* [To do]
1. Answer these questions using the court excerpt on the plaintiff's request for injunctive relief:
(a) In which filing did the plaintiff say he was requesting "injunctive and declaratory reliefs"?
(b) According to the defendants, before what date did the plaintiff return to the jail?
(c) What reason is given for recommending that the defendants' motion for summary judgment be granted?
2. Extend the court excerpt on the plaintiff's request for injunctive relief, starting after its final sentence.

* [Source document]
In his Recast Complaint, Plaintiff does not clearly request any form of injunctive relief. Although he did state that he was requesting "injunctive and declaratory reliefs" in his original Complaint, he did not explain what specific relief was sought. Compl. 17. Defendants state that although Plaintiff was released from DCJ on some date prior to June 27, 2014, he returned to the jail prior to December 8, 2014. Defs.' Reply to Pl.'s Resp. to Mot for Summ. J. 3, ECF No. 28; see also Notice of Change of Address, June 27, 2014; Letter from Plaintiff requesting copies, Dec. 8, 2014, ECF No. 21. Plaintiff is therefore requesting the type of prospective injunctive relief to which the narrow Ex parte Young exception may apply. However, as is explained in more detail below, it is recommended that Defendants' motion for summary judgment be granted because no constitutional violation has occurred. There is thus no continuing violation of federal law for which Plaintiff would be entitled to an injunction, and the Ex parte Young exception does not apply. Defendants' motion for summary judgment for the claims in their official capacities should be granted.

* [Provided material]
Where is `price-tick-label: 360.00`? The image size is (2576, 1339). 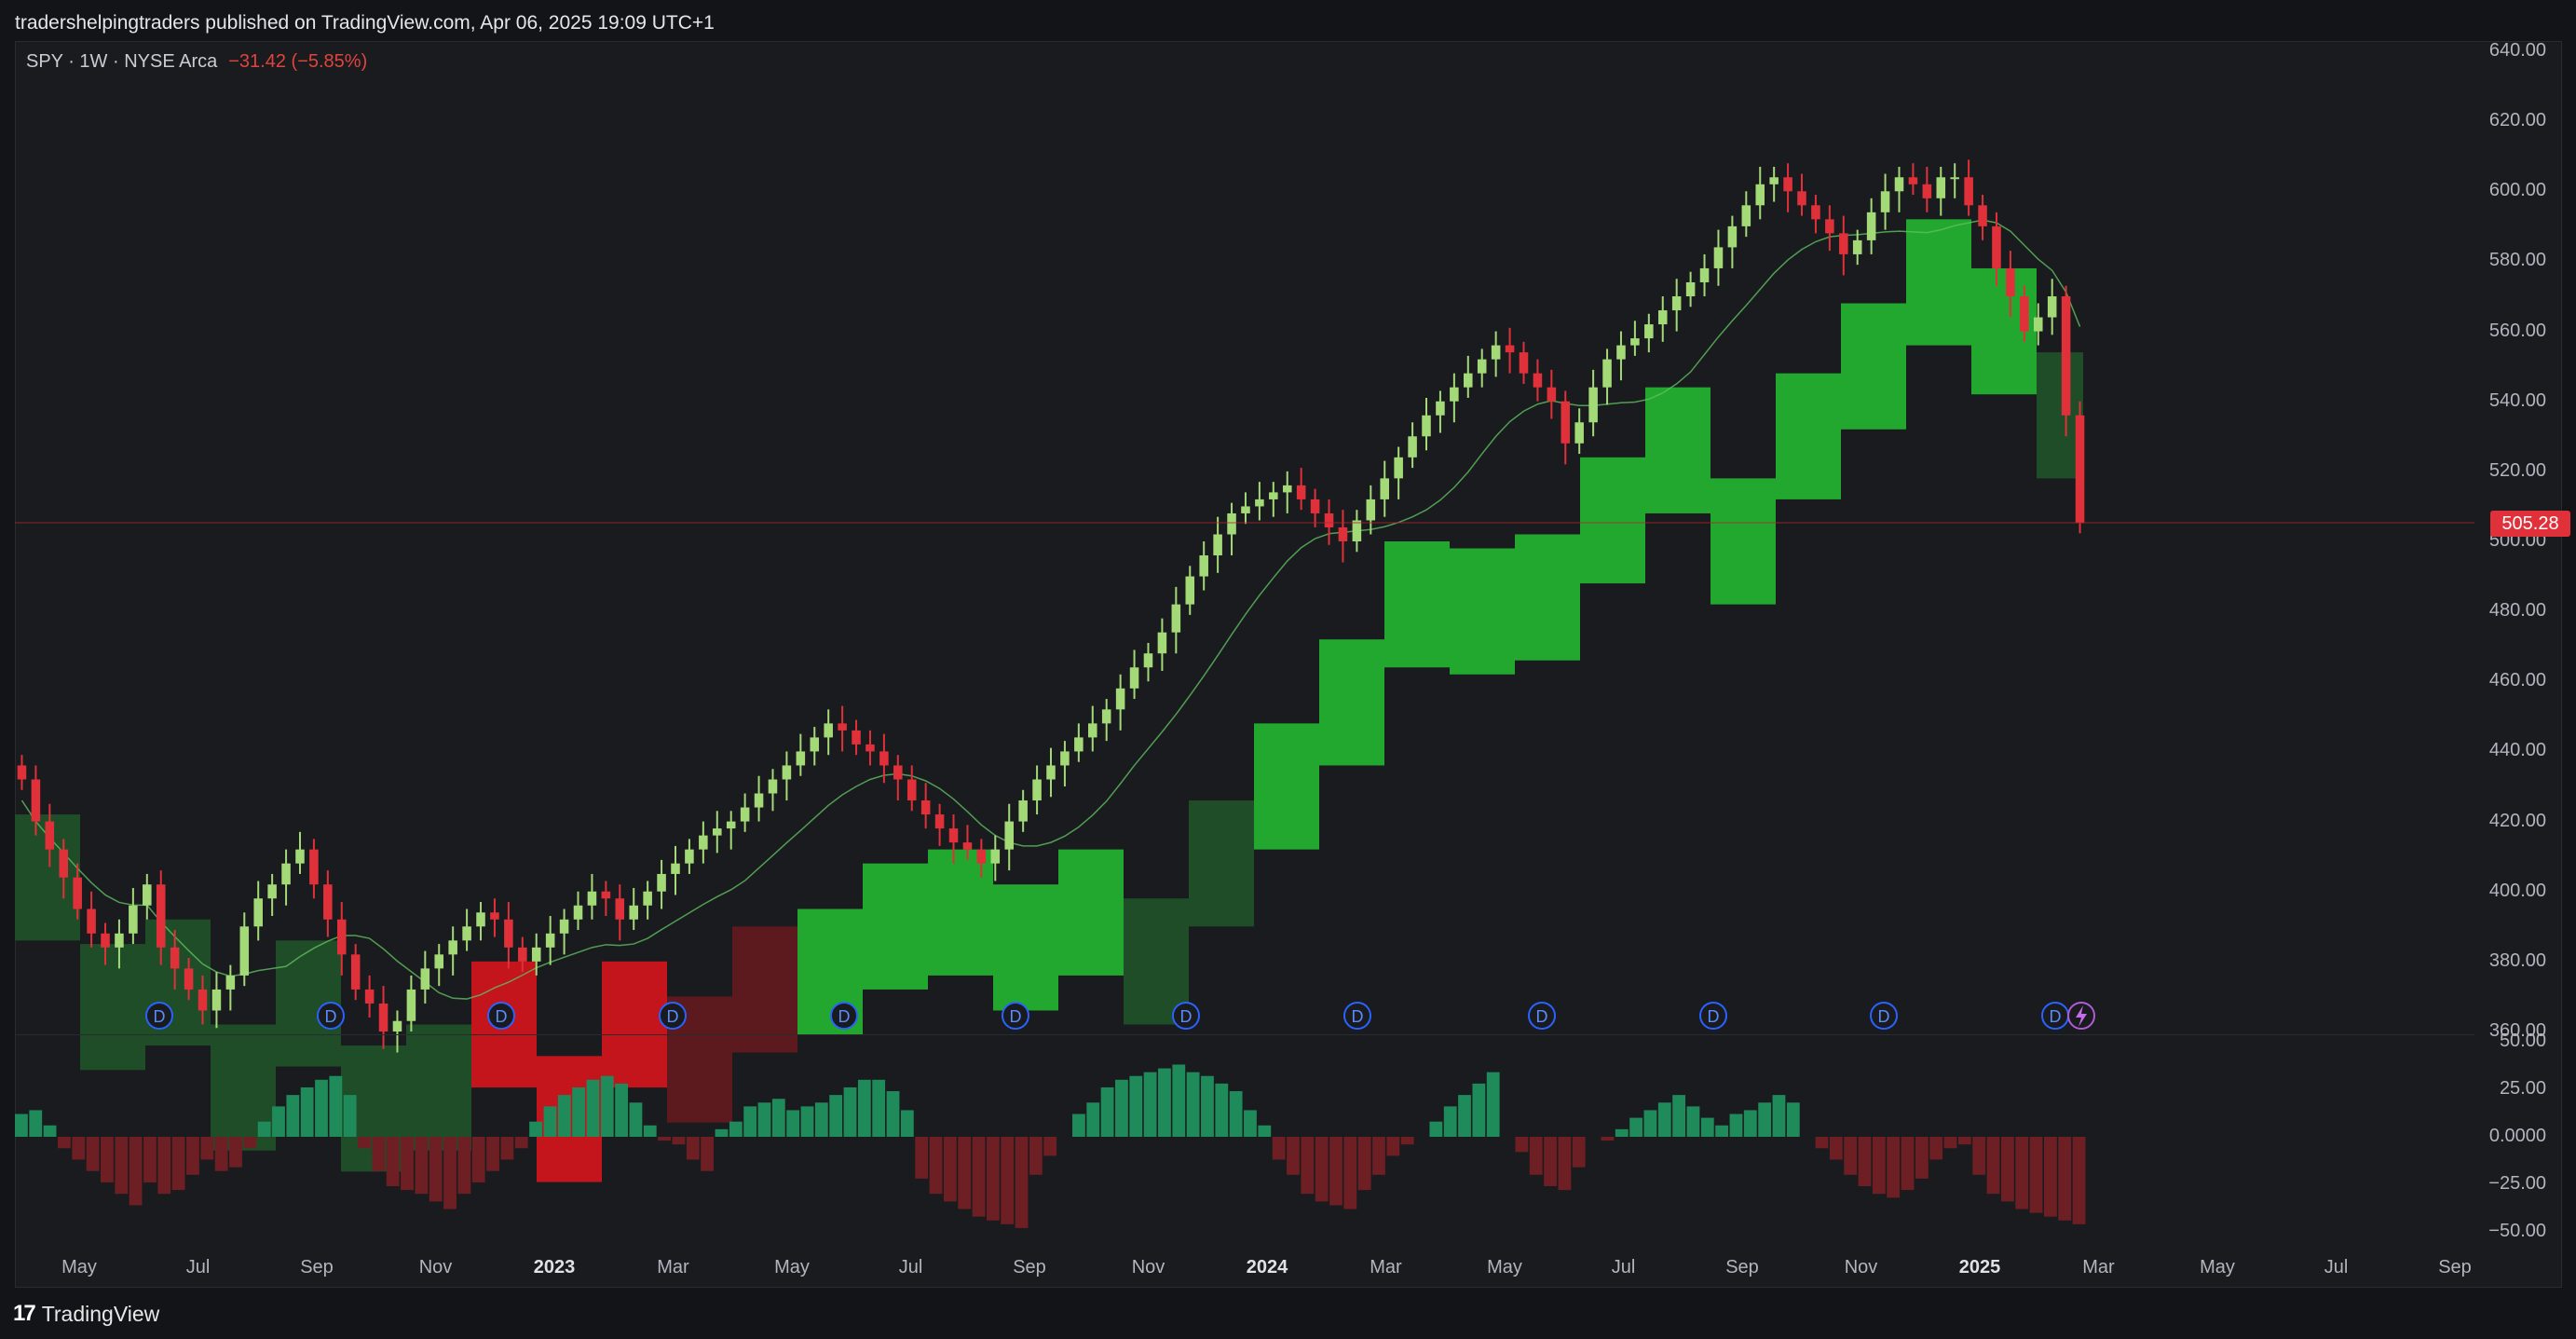 price-tick-label: 360.00 is located at coordinates (2517, 1030).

* [Responses in order]
1.
(a) His original Complaint.
(b) December 8, 2014.
(c) No constitutional violation has occurred.

2.
E. Individual Capacity Claims

Defendants also argue that they are entitled to qualified immunity on Plaintiff's claims. "Qualified immunity protects government officials performing discretionary duties from suits in their individual capacities unless their conduct violates clearly established statutory or constitutional rights of which a reasonable person would have known." Anderson v. City of Naples, 501 F.Appx. 910, 915-16 (11th Cir. 2012) (internal quotation marks and citation omitted). "The purpose of qualified immunity is to allow officials to carry out discretionary duties without the chilling fear of personal liability or harrassive litigation, protecting from suit all but the plainly incompetent or one who is knowingly violating federal law." McCullough v. Antolini, 559 F.3d 1201, 1205 (11th Cir. 2009) (internal quotation marks and citation omitted).

"In order to receive qualified immunity, an official must first establish that he was acting within the scope of his discretionary authority when the alleged wrongful acts occurred." Id. Once the defendant shows that he was acting within his discretionary authority, the burden then shifts to the plaintiff to establish that qualified immunity does not apply. Cottone v. Jenne, 326 F.3d 1352, 1358 (11th Cir. 2004). Defendants contend, and Plaintiff does not contest, that they were acting within their discretionary authority in the administration of the Dougherty County Jail. The Court agrees. See, e.g., Jordan v. Doe, 38 F.3d 1559, 1566 (11th Cir. 1994) ("We thus interpreted the term discretionary authority' to include all actions of a governmental official that (1) were undertaken pursuant to the performance of his duties, and (2) were within the scope of his authority." (internal quotation marks and citation omitted)). Because that determination is made, the burden shifts to Plaintiff to show that Defendants are not entitled to qualified immunity.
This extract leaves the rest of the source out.